**Text block**

Tired of hard-bid chaos and the “race to the bottom” that leaves everyone exhausted and underpaid? We sit down with Dylan Ream, regional manager at ARCO, to unpack how design-build flips the incentives so subs can profit, owners get clarity, and schedules stop bleeding. Dylan’s path, engineering grad to field-heavy project engineer to design-build PM, reveals why real-world problem solving beats perfect paper and how continuity from kickoff to closeout (“cradle to key”) saves owners from painful handoffs.

We pull back the curtain on performance-based specs, true value engineering, and the simple shift that speeds decisions: call the installer first. When a switchgear delay threatened a delivery by eight months, the team tapped the electrician for solutions, checked code, and brought the engineer options instead of open-ended problems. That solution-first mindset runs throughout—subs are treated as experts, not line items. We also talk culture you can feel on site: core values that stick, superintendents empowered to enforce safety with anyone, and ongoing training that keeps PMs and supers aligned when markets get choppy.

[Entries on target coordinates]
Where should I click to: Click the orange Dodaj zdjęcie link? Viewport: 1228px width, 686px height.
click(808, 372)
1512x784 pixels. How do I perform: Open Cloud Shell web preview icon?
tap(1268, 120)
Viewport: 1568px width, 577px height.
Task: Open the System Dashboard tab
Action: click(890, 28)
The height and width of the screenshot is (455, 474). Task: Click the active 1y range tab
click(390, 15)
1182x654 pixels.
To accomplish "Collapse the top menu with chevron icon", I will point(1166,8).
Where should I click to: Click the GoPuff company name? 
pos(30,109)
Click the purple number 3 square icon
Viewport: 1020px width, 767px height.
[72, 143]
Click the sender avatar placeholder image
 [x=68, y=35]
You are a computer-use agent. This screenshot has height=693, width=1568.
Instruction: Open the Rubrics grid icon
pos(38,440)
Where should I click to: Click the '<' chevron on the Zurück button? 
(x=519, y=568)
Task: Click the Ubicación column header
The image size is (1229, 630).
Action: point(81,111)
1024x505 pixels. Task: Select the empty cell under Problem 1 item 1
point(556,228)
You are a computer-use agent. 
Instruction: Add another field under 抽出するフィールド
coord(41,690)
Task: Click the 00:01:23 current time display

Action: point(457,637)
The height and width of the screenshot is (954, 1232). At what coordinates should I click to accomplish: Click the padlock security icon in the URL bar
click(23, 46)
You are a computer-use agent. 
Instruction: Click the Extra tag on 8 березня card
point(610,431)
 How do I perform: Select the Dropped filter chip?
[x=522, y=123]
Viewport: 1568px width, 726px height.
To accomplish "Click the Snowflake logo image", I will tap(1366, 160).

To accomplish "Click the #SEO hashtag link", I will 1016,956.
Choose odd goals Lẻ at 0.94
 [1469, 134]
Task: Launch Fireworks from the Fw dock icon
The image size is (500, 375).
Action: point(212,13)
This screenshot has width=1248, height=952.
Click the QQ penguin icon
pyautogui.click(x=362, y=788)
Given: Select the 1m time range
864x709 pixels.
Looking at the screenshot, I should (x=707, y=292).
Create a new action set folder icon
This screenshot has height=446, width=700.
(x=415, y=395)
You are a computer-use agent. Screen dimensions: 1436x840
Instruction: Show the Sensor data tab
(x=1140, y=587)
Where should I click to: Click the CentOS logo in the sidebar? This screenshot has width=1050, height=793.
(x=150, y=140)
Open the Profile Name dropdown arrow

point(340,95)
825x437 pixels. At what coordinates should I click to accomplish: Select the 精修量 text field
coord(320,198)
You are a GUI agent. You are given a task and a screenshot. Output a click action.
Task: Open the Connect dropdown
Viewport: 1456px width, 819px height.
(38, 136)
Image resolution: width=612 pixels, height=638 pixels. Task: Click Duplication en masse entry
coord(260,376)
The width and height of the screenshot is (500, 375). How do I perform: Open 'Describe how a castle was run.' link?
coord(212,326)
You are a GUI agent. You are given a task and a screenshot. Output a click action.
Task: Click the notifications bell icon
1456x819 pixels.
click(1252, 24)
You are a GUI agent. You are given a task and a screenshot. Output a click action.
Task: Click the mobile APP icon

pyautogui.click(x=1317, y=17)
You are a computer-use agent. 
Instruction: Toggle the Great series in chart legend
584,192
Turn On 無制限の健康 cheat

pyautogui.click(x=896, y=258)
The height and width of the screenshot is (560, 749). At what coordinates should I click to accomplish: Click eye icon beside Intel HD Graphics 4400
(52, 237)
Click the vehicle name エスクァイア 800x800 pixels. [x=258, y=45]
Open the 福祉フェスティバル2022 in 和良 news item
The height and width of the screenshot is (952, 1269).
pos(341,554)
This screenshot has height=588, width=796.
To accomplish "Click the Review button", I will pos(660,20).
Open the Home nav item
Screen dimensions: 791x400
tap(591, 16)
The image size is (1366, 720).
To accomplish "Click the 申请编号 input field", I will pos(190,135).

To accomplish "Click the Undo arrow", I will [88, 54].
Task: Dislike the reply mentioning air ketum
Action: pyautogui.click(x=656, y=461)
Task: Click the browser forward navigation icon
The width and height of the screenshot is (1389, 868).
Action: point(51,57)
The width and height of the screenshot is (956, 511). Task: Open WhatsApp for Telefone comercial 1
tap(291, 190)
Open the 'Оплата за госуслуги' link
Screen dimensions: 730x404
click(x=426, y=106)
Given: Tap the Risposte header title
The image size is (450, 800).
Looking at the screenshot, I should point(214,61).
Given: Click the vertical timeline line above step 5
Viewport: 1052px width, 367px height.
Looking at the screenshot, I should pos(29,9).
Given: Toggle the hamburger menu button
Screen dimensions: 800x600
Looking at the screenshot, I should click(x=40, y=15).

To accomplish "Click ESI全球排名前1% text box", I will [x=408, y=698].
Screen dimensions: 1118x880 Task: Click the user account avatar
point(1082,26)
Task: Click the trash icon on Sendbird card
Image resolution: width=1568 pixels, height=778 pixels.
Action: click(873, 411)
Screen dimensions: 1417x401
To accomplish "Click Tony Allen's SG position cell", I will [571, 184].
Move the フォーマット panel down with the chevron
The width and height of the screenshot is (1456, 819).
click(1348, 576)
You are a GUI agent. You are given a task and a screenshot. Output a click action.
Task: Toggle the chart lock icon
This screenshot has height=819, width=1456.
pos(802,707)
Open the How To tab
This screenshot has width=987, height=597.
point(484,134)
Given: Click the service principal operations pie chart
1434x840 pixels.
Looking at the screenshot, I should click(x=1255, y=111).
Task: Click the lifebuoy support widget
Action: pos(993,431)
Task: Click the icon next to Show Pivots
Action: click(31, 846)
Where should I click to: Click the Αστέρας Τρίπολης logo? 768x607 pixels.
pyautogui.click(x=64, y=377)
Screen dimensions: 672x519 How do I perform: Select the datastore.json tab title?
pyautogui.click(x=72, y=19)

**Problems and tasks**
**1)** Reproduce the design-build text in full, word for word.
**2)** List each line of the entries that contains the string "Select". Matches must agree in case.
The design-build text and the entries have no connection to each other.

**Task-by-task outputs**
**1)**
Tired of hard-bid chaos and the “race to the bottom” that leaves everyone exhausted and underpaid? We sit down with Dylan Ream, regional manager at ARCO, to unpack how design-build flips the incentives so subs can profit, owners get clarity, and schedules stop bleeding. Dylan’s path, engineering grad to field-heavy project engineer to design-build PM, reveals why real-world problem solving beats perfect paper and how continuity from kickoff to closeout (“cradle to key”) saves owners from painful handoffs.

We pull back the curtain on performance-based specs, true value engineering, and the simple shift that speeds decisions: call the installer first. When a switchgear delay threatened a delivery by eight months, the team tapped the electrician for solutions, checked code, and brought the engineer options instead of open-ended problems. That solution-first mindset runs throughout—subs are treated as experts, not line items. We also talk culture you can feel on site: core values that stick, superintendents empowered to enforce safety with anyone, and ongoing training that keeps PMs and supers aligned when markets get choppy.

**2)**
1024x505 pixels. Task: Select the empty cell under Problem 1 item 1
 How do I perform: Select the Dropped filter chip?
Given: Select the 1m time range
825x437 pixels. At what coordinates should I click to accomplish: Select the 精修量 text field
Screen dimensions: 672x519 How do I perform: Select the datastore.json tab title?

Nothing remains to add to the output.